→ **SELEÇÃO**
○ ○ ○

Siga nossas redes sociais
Logo     
Siga nossos canais
   
Watergate 2.0? O caso Epstein e a sombra que ronda Trump
Liberação de e-mails e pressão no Congresso reacendem o debate sobre abuso de poder, mas as diferenças em relação ao escândalo que derrubou Nixon são profundas
Analise
Foto: https://encrypted-tbn0.gstatic.com/images?q=tbn:ANd9GcTzKJZtQ1Tr00WWTZ1hF9vZEcavTsmaozMM9A&s
■   Bernardo Cahue, 16/11/2025

O fantasma de Jeffrey Epstein assombra a Presidência de Donald Trump. A publicação de milhares de documentos, a relutância da Casa Branca em liberar todos os arquivos e a abertura de uma batalha política no Congresso levantam uma questão inevitável: os Estados Unidos estão vivendo um novo Watergate? Embora a crise atual compartilhe com a de 1972 o ingrediente de um escândalo que se desenrola gota a gota, ameaçando a credibilidade do presidente, as diferenças na natureza das provas, no contexto político e nas figuras envolvidas sugerem que, pelo menos por enquanto, uma comparação direta é mais metafórica do que factual.

○ ○ ○

Dados de alvos de clique
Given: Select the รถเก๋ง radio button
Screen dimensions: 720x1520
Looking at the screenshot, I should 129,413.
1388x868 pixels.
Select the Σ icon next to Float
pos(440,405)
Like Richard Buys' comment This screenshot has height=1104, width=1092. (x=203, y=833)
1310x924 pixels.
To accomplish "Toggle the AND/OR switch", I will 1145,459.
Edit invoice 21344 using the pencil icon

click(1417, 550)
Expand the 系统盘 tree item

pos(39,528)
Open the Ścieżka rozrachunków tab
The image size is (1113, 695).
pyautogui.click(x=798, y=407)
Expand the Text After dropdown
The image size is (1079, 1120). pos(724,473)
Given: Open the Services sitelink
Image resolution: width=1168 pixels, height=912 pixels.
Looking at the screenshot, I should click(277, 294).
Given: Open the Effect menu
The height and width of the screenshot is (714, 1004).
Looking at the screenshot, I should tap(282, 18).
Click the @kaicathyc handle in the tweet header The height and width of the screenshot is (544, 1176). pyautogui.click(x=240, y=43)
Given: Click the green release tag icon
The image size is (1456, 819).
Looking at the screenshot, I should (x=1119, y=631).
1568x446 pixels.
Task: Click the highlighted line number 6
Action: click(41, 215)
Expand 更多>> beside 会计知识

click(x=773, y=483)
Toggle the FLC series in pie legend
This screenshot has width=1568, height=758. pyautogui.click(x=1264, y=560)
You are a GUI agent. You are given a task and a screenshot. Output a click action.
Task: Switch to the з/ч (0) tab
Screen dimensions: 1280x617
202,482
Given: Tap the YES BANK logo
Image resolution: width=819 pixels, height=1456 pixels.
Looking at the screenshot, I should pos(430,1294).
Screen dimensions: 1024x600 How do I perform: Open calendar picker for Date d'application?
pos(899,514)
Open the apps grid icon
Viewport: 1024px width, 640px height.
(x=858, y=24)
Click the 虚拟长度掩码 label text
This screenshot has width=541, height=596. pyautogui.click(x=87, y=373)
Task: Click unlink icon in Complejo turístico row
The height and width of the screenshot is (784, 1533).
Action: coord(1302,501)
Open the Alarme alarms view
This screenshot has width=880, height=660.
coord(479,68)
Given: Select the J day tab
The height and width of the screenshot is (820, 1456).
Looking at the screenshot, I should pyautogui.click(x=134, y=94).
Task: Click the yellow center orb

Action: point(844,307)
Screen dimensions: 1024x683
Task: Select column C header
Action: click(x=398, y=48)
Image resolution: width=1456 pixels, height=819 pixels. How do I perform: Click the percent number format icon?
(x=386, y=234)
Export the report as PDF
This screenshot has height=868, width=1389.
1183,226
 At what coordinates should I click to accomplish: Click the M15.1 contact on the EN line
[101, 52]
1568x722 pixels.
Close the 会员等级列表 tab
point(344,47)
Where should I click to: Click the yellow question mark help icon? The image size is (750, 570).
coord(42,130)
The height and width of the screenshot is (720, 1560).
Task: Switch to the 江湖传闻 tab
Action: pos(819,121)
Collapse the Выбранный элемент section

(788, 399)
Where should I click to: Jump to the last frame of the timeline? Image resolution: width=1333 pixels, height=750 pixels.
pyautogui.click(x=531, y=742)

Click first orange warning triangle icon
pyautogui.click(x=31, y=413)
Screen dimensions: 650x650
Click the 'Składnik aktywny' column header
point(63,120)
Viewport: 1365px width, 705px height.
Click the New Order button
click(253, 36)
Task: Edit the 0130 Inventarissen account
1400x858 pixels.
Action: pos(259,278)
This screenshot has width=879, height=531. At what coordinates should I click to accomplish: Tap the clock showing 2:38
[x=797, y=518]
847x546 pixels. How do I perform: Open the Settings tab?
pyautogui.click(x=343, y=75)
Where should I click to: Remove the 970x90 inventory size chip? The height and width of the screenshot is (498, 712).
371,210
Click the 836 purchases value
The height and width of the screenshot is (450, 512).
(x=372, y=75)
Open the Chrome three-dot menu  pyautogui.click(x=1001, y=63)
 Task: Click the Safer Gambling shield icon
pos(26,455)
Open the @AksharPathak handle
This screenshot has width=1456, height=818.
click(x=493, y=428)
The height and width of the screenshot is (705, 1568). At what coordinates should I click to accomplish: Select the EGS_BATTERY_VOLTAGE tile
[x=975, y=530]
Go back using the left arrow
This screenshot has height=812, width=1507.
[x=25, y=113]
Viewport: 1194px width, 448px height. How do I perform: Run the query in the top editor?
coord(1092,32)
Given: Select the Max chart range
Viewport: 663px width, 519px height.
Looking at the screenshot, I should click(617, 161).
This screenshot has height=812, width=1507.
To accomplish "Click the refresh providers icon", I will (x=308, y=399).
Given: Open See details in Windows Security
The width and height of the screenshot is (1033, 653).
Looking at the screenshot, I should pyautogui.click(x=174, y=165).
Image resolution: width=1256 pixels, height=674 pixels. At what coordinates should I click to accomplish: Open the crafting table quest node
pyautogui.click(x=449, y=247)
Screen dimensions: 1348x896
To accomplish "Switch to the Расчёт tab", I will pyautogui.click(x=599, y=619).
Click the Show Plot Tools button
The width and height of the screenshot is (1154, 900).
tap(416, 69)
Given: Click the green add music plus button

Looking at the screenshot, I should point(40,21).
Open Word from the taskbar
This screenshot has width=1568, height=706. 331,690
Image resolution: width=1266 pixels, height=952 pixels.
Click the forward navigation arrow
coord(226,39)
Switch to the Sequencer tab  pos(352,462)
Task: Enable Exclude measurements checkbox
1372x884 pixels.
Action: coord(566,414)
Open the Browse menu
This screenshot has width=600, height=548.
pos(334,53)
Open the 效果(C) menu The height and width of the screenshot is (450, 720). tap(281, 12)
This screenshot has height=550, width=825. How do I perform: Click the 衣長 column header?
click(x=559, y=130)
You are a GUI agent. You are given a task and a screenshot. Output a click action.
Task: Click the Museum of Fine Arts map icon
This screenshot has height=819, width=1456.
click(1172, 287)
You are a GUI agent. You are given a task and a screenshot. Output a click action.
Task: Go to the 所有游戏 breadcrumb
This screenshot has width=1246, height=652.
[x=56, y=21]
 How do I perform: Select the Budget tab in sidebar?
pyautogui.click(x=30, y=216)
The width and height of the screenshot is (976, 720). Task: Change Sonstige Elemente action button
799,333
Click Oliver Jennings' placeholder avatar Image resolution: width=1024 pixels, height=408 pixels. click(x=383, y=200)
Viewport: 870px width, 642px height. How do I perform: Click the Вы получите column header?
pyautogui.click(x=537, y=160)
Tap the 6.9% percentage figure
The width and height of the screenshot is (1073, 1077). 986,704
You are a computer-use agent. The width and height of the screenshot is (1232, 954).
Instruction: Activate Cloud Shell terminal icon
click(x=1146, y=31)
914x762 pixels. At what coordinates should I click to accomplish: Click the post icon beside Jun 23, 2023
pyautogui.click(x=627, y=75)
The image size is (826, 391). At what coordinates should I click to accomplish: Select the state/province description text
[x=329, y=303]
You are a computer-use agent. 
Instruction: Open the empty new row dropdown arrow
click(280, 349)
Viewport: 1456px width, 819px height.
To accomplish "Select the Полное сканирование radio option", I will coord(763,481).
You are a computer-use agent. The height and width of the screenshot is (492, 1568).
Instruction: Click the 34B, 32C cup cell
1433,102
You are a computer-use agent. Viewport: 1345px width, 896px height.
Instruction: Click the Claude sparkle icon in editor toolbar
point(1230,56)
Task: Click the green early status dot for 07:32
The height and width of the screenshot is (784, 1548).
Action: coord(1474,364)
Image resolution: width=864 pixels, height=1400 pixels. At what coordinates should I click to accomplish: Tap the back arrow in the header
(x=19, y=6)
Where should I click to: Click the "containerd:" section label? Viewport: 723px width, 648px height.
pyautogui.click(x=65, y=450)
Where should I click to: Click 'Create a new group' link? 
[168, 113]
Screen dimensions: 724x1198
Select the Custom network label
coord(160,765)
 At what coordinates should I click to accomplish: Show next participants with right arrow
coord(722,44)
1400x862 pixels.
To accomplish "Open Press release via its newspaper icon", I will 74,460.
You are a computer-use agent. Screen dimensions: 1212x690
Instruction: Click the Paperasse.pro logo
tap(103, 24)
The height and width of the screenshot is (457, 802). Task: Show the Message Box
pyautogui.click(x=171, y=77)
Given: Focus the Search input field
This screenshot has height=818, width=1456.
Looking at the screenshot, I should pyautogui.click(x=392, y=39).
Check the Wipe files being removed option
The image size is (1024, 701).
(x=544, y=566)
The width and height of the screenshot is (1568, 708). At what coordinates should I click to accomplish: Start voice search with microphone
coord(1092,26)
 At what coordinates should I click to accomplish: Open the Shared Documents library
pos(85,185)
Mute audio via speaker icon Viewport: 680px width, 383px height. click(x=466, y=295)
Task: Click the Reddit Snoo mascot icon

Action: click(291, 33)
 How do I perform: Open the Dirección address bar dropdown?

○ ○ ○

→ **TAREFA A**
No texto sobre o caso Epstein e Trump, quais são as três diferenças em relação ao escândalo de 1972?
→ **TAREFA B**
Continue o texto sobre o caso Epstein e Trump a partir da última frase apresentada.

→ **RESPOSTA FINAL A**
A natureza das provas, o contexto político e as figuras envolvidas.

→ **RESPOSTA FINAL B**
O cerne do "Epsteingate" reside numa série de e-mails e documentos que mencionam Trump, obtidos do espólio do financista condenado por tráfico sexual de menores. Num desses e-mails, de 2011, o próprio Epstein escreve à sua cúmplice Ghislaine Maxwell: "Quero que você perceba que aquele cão que não latiu é Trump... (CENSURADO) passou horas em minha casa com ele, e ele nunca foi mencionado" . Noutra mensagem, de 2018, Epstein afirmou a um ex-funcionário da Casa Branca de Obama: "Sei o quão corrupto Donald é" . A secretária de imprensa da Casa Blanca, Karoline Leavitt, já se adiantou, classificando o material como não provando "absolutamente nada, a não ser que o presidente Trump não fez nada de errado".

Para analisar a fundo a questão, é preciso dissecar as semelhanças e diferenças entre os dois escândalos que marcaram a história política americana.

  • O Método: O Gotejar de Informações: Tal como no Watergate, onde os repórteres Bob Woodward e Carl Bernstein foram recebendo informações paulatinamente de "Garganta Profunda" , o caso Epstein avança através da liberação controlada de documentos. O Comitê de Supervisão da Câmara já disponibilizou cerca de 20.000 páginas, descritas como a "ponta do iceberg" de um arquivo que inclui discos rígidos, agendas e registros financeiros. Este gotejar constante mantém o escândalo vivo na imprensa e na opinião pública.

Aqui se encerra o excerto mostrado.